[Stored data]
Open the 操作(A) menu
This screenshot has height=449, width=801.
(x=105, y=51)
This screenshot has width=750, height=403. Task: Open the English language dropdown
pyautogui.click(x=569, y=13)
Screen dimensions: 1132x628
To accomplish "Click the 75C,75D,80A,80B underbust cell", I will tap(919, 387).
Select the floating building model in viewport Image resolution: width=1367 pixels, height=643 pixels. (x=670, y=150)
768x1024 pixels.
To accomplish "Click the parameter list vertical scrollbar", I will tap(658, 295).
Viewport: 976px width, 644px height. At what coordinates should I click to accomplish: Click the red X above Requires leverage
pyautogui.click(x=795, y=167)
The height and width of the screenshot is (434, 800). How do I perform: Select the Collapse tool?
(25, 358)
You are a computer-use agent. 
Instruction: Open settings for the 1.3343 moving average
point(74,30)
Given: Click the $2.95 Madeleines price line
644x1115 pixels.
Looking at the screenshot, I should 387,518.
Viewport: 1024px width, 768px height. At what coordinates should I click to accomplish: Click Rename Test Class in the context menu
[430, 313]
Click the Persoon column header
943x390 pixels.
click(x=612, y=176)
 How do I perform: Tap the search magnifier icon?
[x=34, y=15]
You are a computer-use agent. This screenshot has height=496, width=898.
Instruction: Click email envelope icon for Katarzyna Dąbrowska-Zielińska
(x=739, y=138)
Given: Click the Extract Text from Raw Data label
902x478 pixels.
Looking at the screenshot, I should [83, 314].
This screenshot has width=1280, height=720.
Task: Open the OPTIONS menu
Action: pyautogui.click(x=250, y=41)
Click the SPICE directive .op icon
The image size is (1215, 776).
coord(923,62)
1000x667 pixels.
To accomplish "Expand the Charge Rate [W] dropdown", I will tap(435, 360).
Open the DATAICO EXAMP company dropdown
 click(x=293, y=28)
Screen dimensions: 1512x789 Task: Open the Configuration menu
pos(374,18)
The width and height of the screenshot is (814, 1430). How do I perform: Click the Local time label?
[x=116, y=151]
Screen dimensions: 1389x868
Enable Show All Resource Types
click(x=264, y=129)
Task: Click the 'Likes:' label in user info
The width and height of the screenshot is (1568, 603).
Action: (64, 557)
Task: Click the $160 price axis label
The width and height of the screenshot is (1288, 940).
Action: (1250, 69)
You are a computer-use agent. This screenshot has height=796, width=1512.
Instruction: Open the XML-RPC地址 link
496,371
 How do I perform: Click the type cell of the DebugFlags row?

:: ABOUT THIS EXERCISE ::
Starting from the records above, copy each line where the string "will" is found.

:: WRITTEN REPLY ::
To accomplish "Click the 75C,75D,80A,80B underbust cell", I will tap(919, 387).
To accomplish "Click the parameter list vertical scrollbar", I will tap(658, 295).
To accomplish "Expand the Charge Rate [W] dropdown", I will tap(435, 360).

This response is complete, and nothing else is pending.